After eight minutes and 42 seconds the main engines shut off.
“You think: “we made it … then there’s just a great inrush of joy,” he said.
But it was also a presentation that reflected the humbleness Hadfield and his space station colleagues felt as they looked down on Earth from the vastness of space; awed by its robust and fragile beauty, scenes that dazzled the eye as much as the mind.
Hadfield caught many of those images with his camera and shared them globally through social media.
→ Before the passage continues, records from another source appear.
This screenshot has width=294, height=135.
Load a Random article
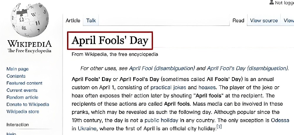click(22, 97)
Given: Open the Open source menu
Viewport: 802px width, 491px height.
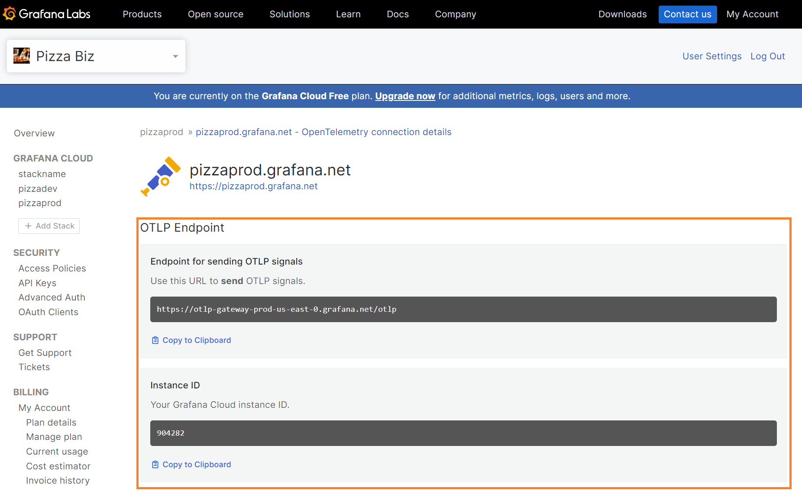Looking at the screenshot, I should coord(215,14).

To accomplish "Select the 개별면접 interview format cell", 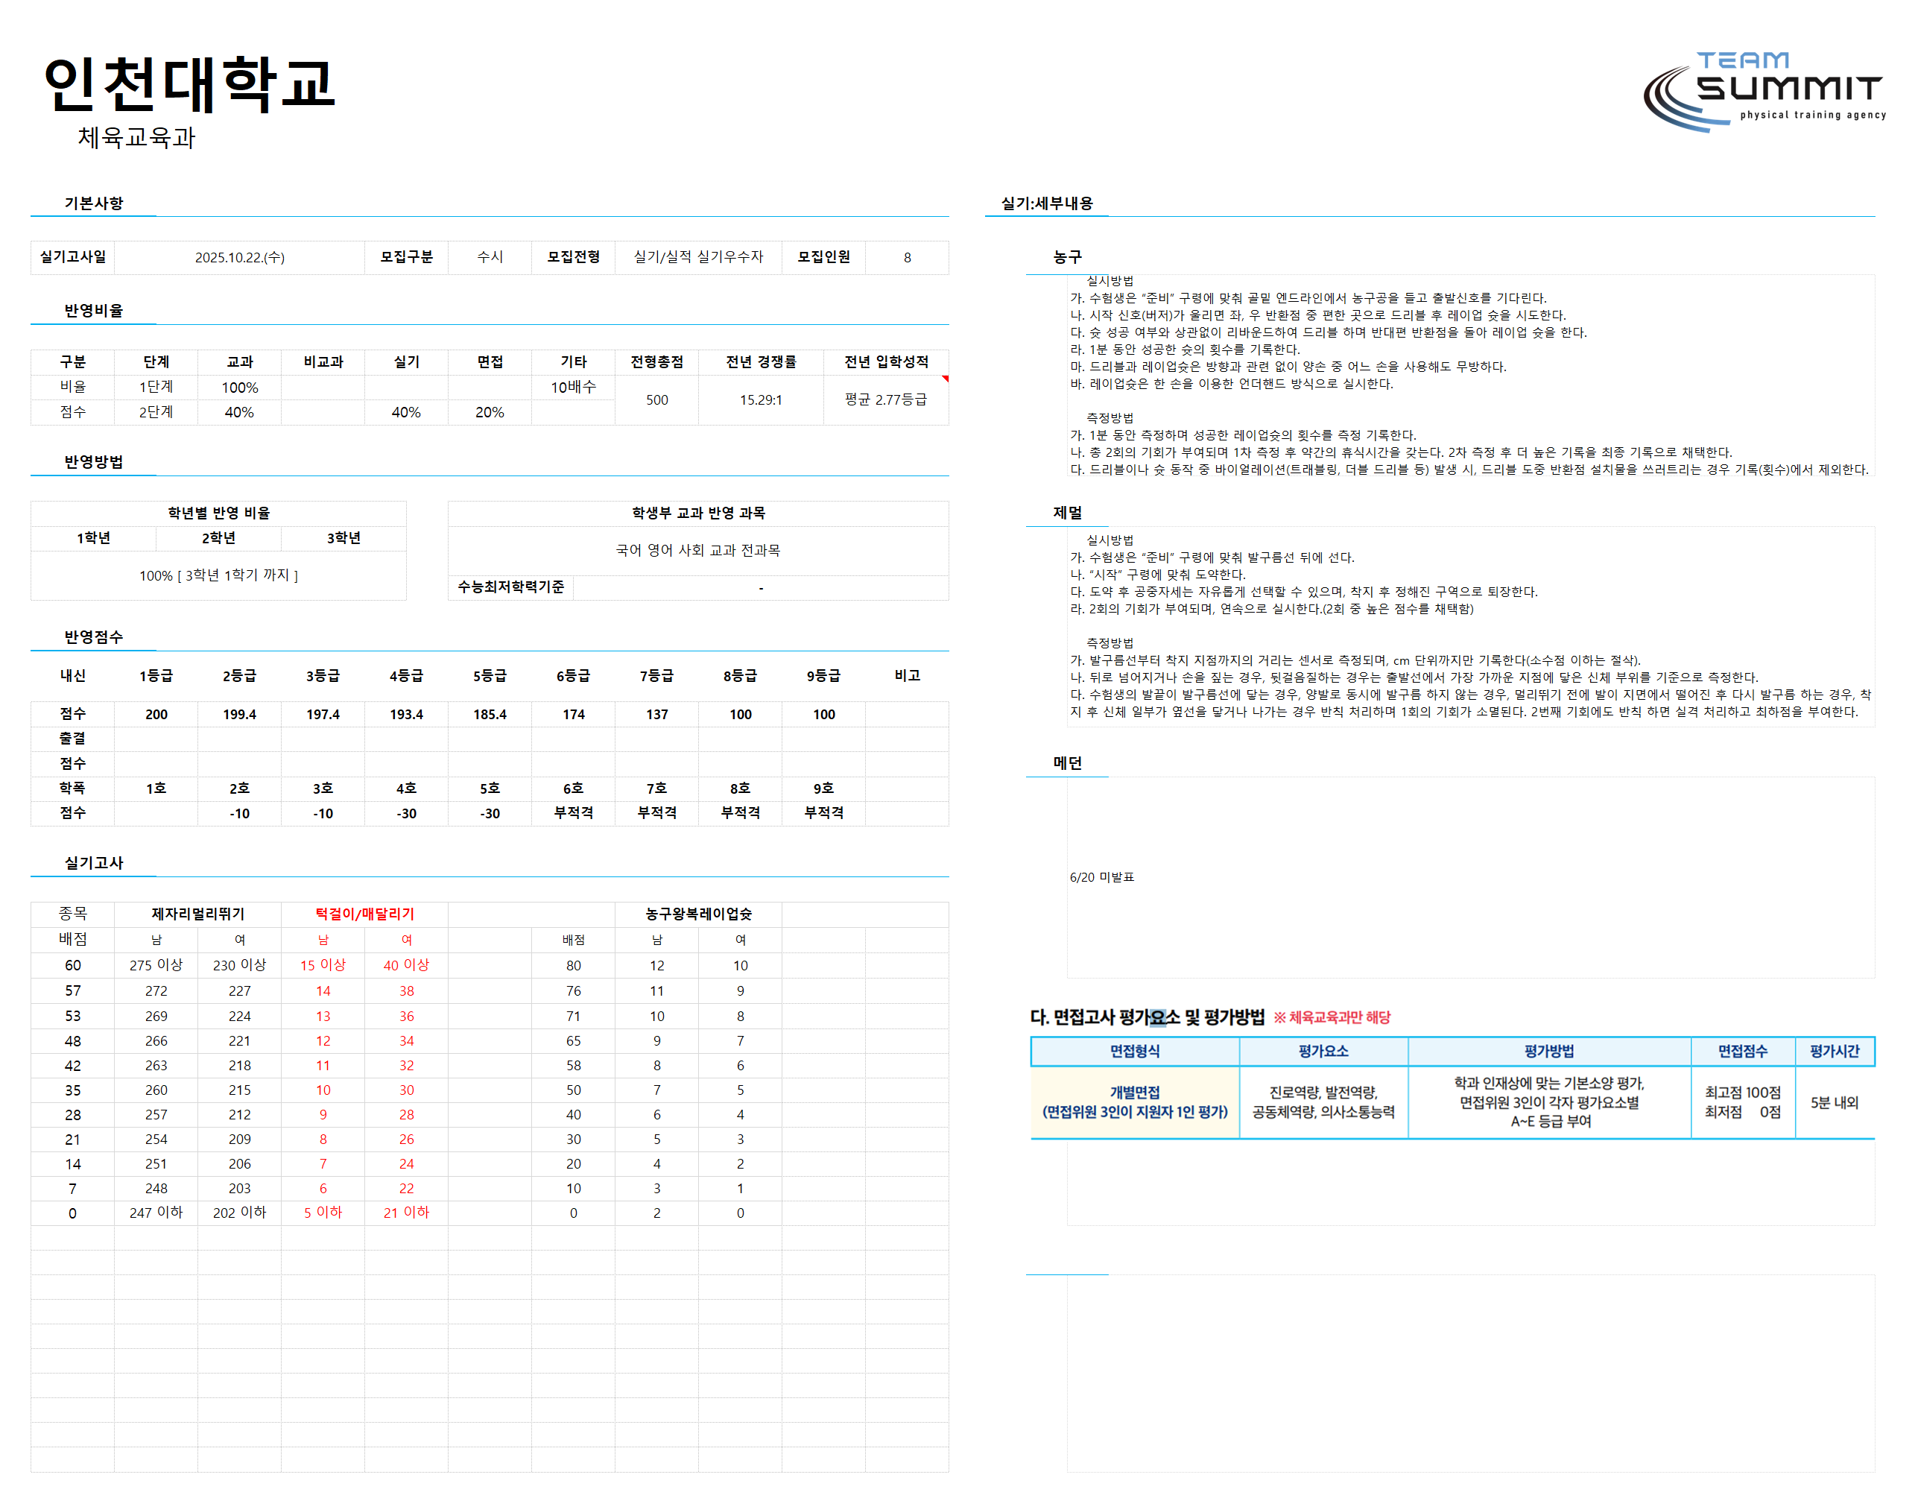I will pyautogui.click(x=1135, y=1102).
He speaks about those images with the heart of a poet.
And it all started with the launch, something Hadfield had dreamed about as a nine-year-old after watching the first men walk on the moon, recreating those space exploits inside a Quaker Oats 215 box which he fashioned into a simulator.
That was a far cry from the massive engines that hurtle the space shuttle into space.
“It is a living, breathing beast of a thing” blasting up through the speed of sound in 40 seconds, 160,000 feet above the Earth in two minutes, burning 12 tons of fuel a second and ramping up its power during those first handful of minutes.
Colonel Hadfield talked about life as a “sequence of small decisions, tens of thousands of little decisions.” His journey into space began as that young boy bowled over by the “outrageous but magnificent” moon landing.
He spoke of the need to inspire youth and talked delightedly about the connection he made with the Coalition for Music Education and the Music Monday performance he took part in from the Space Station joining the Barenaked Ladies and 700,000 students.
“That may be the most significant thing I do in my life because of the rippling effect … Art is how we talk to each other at primitive levels.”
Sharing photos from space images also had a quantum impact.
“You are going through the universe with the world. It is humblingly beautiful to see the world that way.”
They orbited every 90 minutes.
“By the thousandth time you see the planet with an intimacy.”
“It was amazing to see the reaction from people,” Hadfield added.